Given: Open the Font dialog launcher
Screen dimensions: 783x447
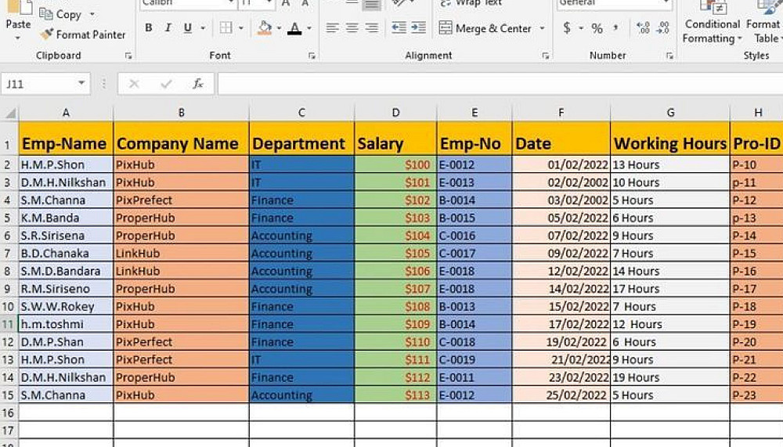Looking at the screenshot, I should (312, 56).
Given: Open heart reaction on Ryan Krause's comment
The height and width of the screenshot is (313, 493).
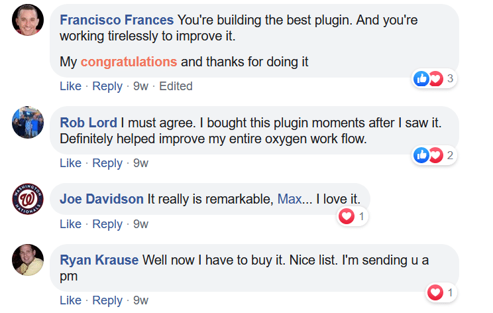Looking at the screenshot, I should 441,292.
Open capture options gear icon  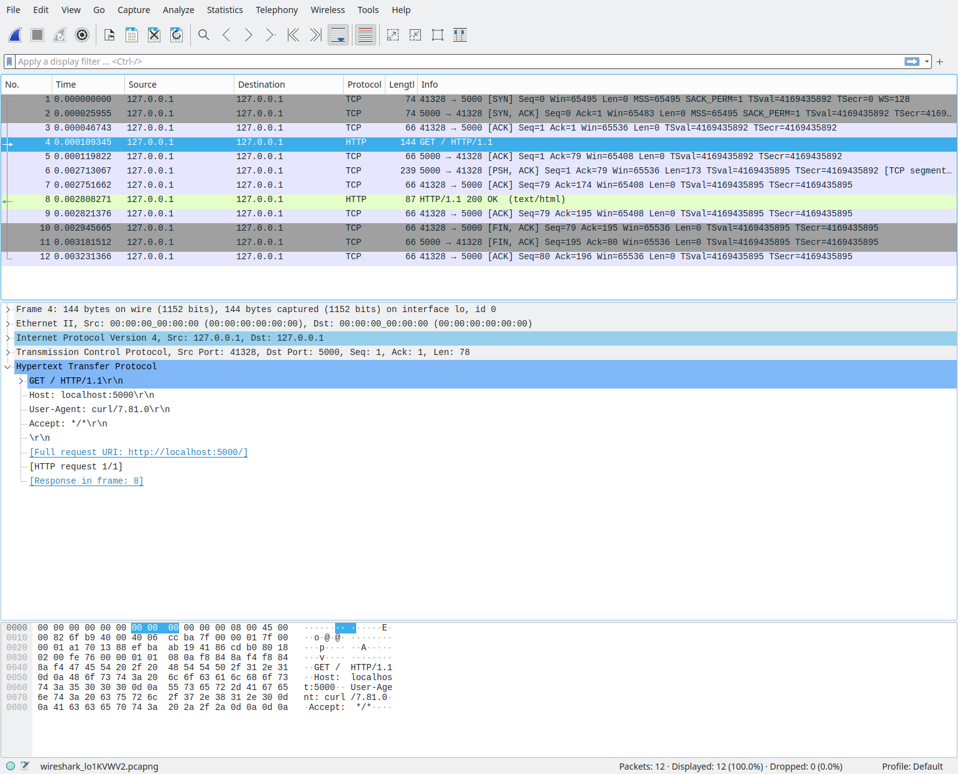pyautogui.click(x=82, y=35)
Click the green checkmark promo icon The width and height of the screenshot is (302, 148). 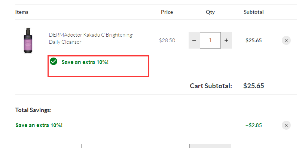(x=54, y=62)
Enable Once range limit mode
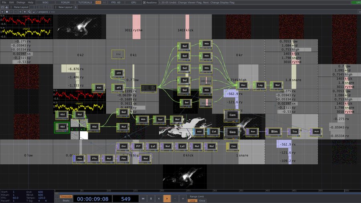 (x=202, y=201)
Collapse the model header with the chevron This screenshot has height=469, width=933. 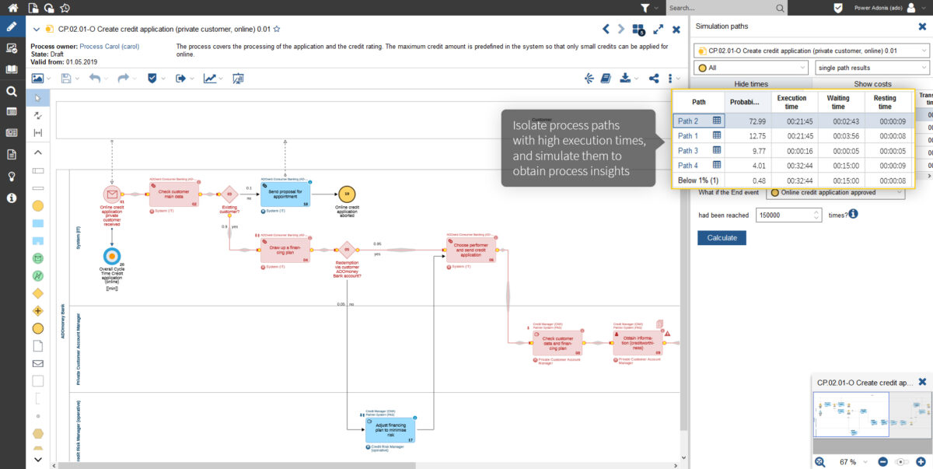click(x=37, y=30)
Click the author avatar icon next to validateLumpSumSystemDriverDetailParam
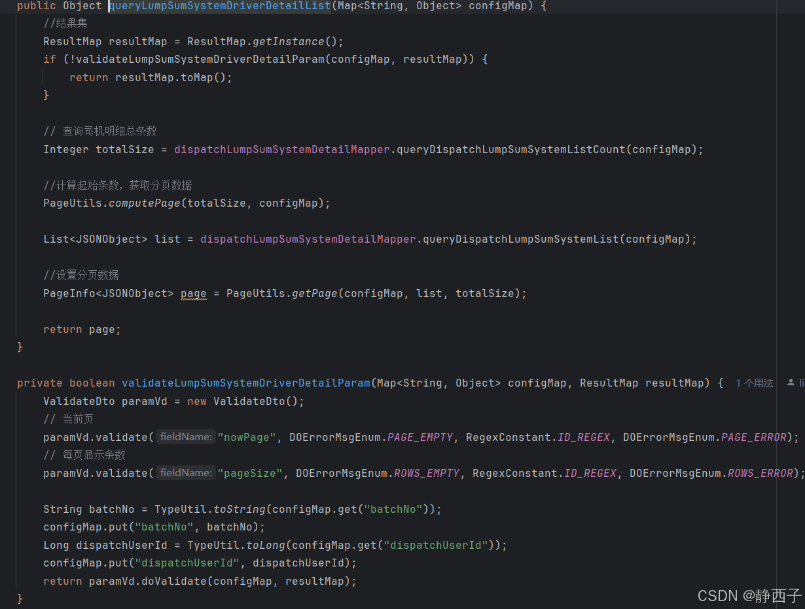Image resolution: width=805 pixels, height=609 pixels. (791, 383)
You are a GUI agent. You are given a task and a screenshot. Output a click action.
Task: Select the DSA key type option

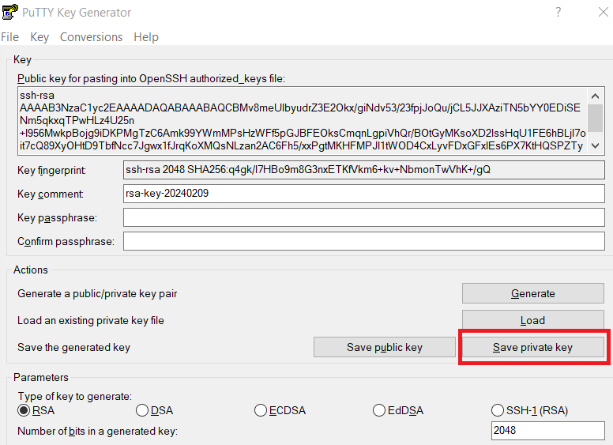point(142,410)
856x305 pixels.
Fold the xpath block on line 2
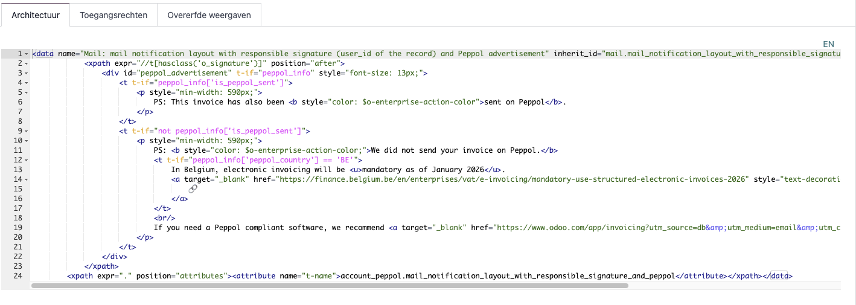(27, 63)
════
• _What to work on_
Nothing but the lines from the one containing "Click the author" through the end of the listing should be written out, each exactly, and pictures must be left out.

• _Written response_
Click the author avatar icon next to validateLumpSumSystemDriverDetailParam
Image resolution: width=805 pixels, height=609 pixels. (791, 383)
You are a GUI agent. You are given a task and a screenshot. Output a click action.
Task: Select the DSA key type option

point(142,410)
856x305 pixels.
Fold the xpath block on line 2
(27, 63)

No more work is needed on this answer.